“Semua gangguan tadi, bisa jadi itu tanda kalau kita ke arah yang benar kan, Kal?” kilah Aisha.
Haikal menghela napas berat. Dia berusaha meyakinkan diri sendiri untuk tetap mendukung apa pun keputusan Aisha. Pemuda itu memandangi jalan sambil bertanya, “Kamu benar-benar ingat lokasinya?”
“Seharusnya, ya. Cuma lima rumah kok, dari pesantren,” jawab Aisha mencoba mencairkan ketegangan.
Haikal tersenyum tipis. “Bagus, lah. Aku tadi udah liat dua rumah yang kita lewati. Enggak tahu lagi, ya, pas di kabut tadi ada rumah lagi atau enggak,” sahut Haikal menguatkan hati.
Suasana dalam mobil menjadi lebih hening, masing-masing tenggelam dalam pikiran mereka sendiri. Pak Jamal yang sangat menghargai privasi dan kenyamanan penumpangnya tidak berani berkomentar jika tidak diminta. Beliau hanya menjalankan tugas menyetirnya sebaik mungkin.
Matahari tengah berada di puncak teriknya. Cahayanya menerobos masuk melalui jendela mobil, memberikan sedikit kehangatan yang menyenangkan di tengah iklim perbukitan yang sedari tadi lebih sering terbelenggu dingin. Aisha berusaha menikmati pemandangan hijau yang tak sempat disaksikannya saat pertama kali melintas di jalur ini.

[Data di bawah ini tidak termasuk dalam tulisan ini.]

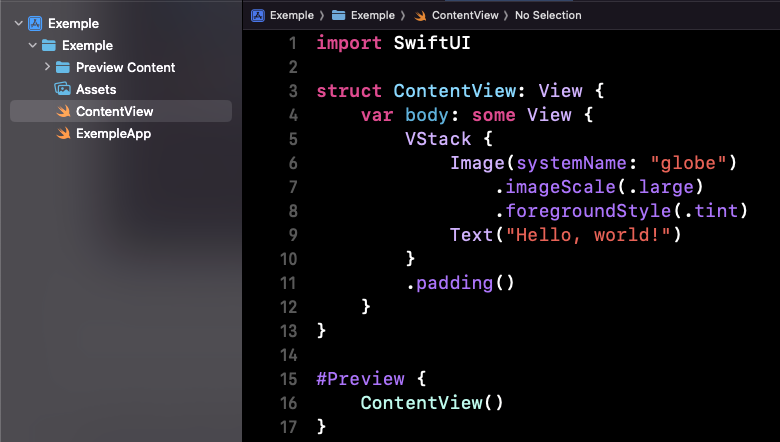Click the blue folder icon in the jump bar
The height and width of the screenshot is (442, 780).
pos(338,15)
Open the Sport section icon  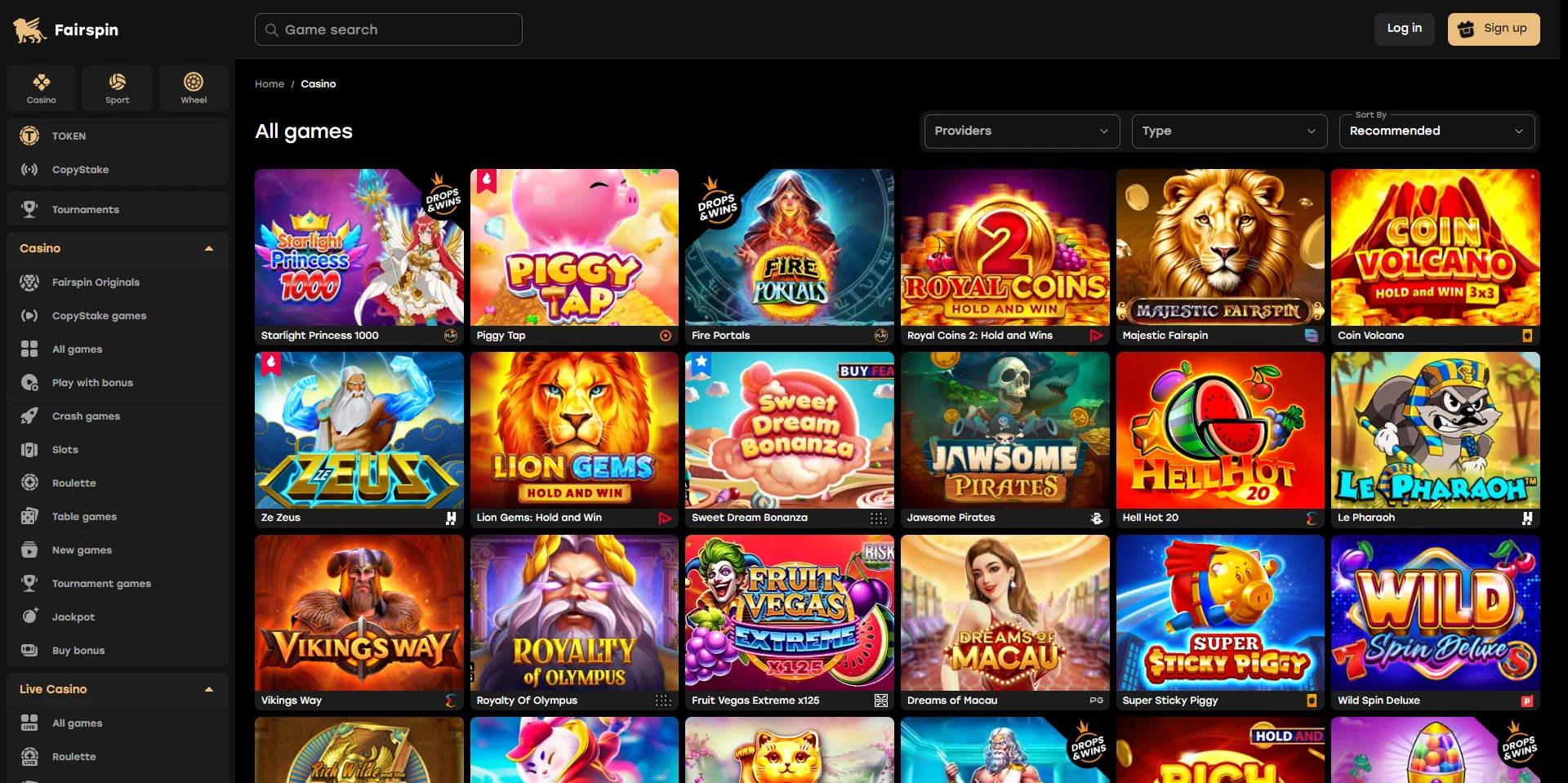point(118,82)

Jalan menjadi sempit dan berliku. Seolah tahu apa yang harus dilakukan, Pak Jamal mengendalikan laju mobil lebih pelan, memungkinkan Aisha memperhatikan detail lingkungan. Jajaran pepohonan yang rindang di kedua sisi meyakinkan Aisha bahwa mereka akan segera sampai.

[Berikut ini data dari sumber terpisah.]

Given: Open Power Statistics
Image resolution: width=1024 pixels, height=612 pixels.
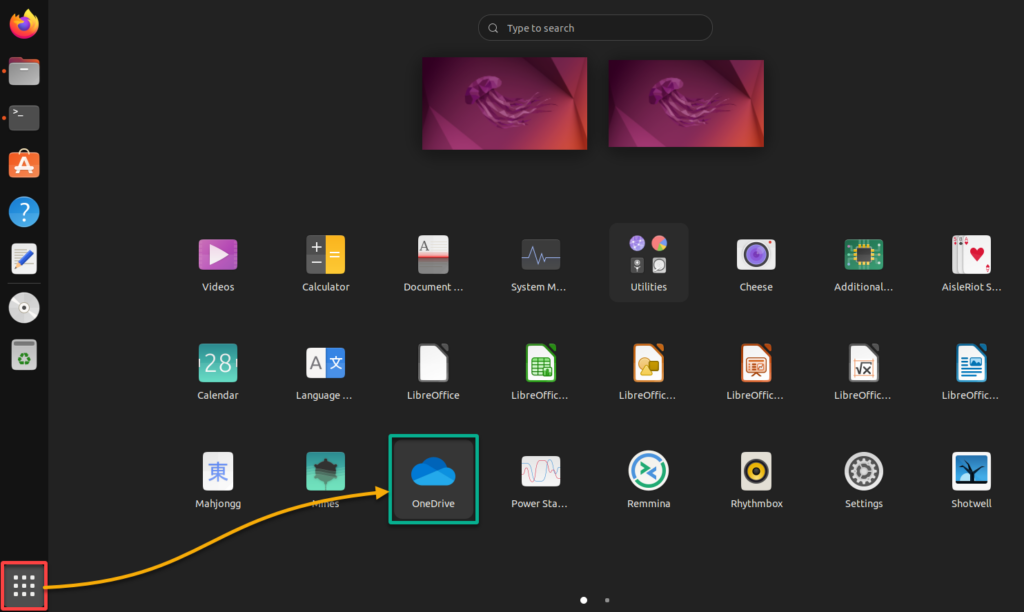Looking at the screenshot, I should (x=541, y=470).
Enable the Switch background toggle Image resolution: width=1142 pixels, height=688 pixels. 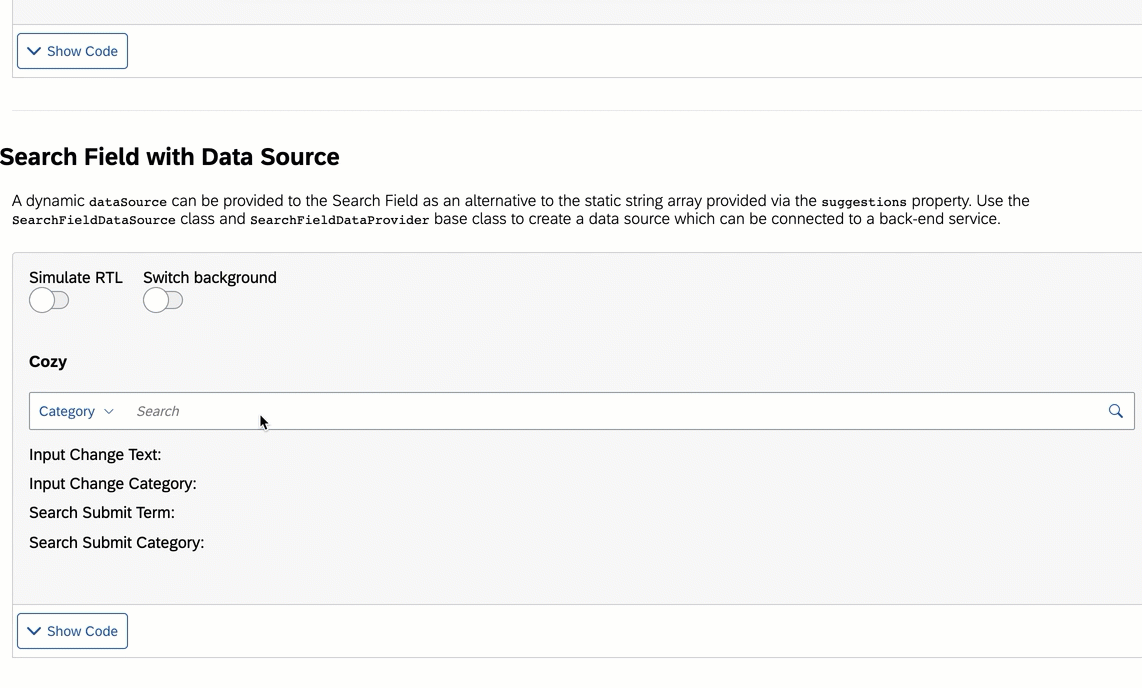click(163, 300)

"Ini tempatnya, Non?" tanya Pak Jamal melalui kaca spion, begitu melihat bangunan tua yang masih tersisa kemegahannya di tengah kehijauan lahan berumput setinggi betis.

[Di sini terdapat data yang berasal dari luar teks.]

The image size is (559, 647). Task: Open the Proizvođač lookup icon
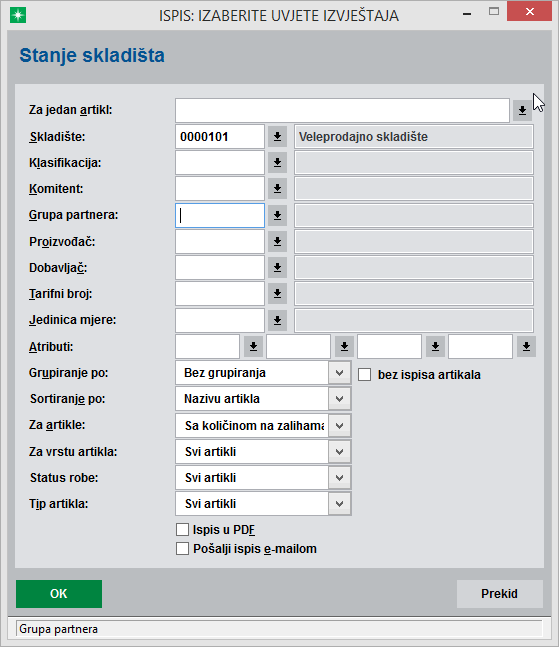tap(277, 241)
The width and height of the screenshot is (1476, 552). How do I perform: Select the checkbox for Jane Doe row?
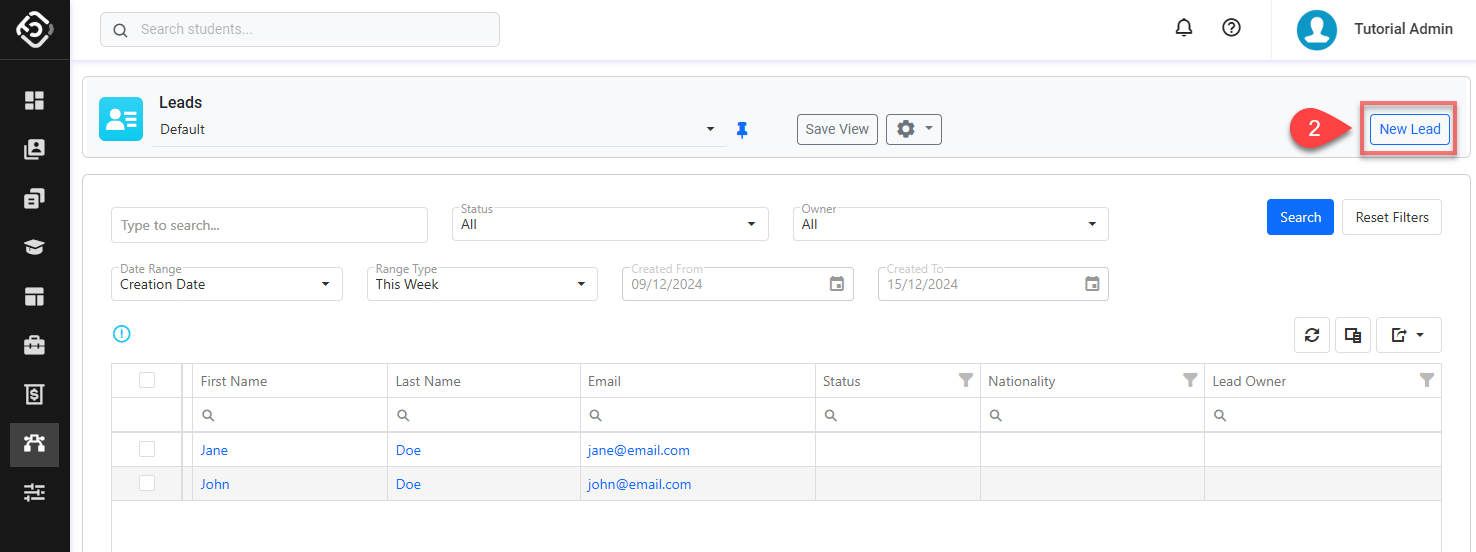pos(147,450)
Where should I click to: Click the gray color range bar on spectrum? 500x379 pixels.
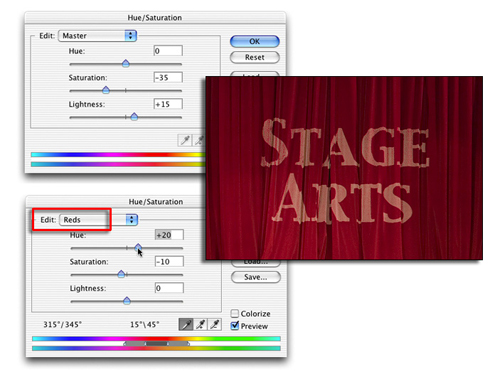(156, 344)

Aisha mengiyakan. Mobil pun berhenti tepat di depan pagar. Aisha mengambil napas dalam-dalam, mengumpulkan keberanian sebelum membuka pintu mobil dan mengajak Pak Jamal ikut.
“Tidak, Non. Saya mau ngopi sambil cari orang yang bisa bantu betulin kursi mobil,” jawab beliau sopan. “Habis itu, saya akan tunggu di depan sini sambil tiduran di mobil. Ngantuk banget saya. Tadi pagi cuma tidur sejam. Boleh ya, Den?”
Haikal mengangguk, sementara Aisha mendadak cemas. “Tapi, sekitar sini enggak ada warung atau bengkel, Pak.”
“Enggak apa-apa, Non. Saya bisa andalkan sistem navigasi di sini,” sahut Pak Jamal sambil menunjuk dasbor.
“Pak Jamal ini instingnya tajem banget kalau soal baca jalan, Sha,” timpal Haikal bangga. “Apa pun halangannya, beliau selalu bisa mengatasi dan datang tepat waktu.”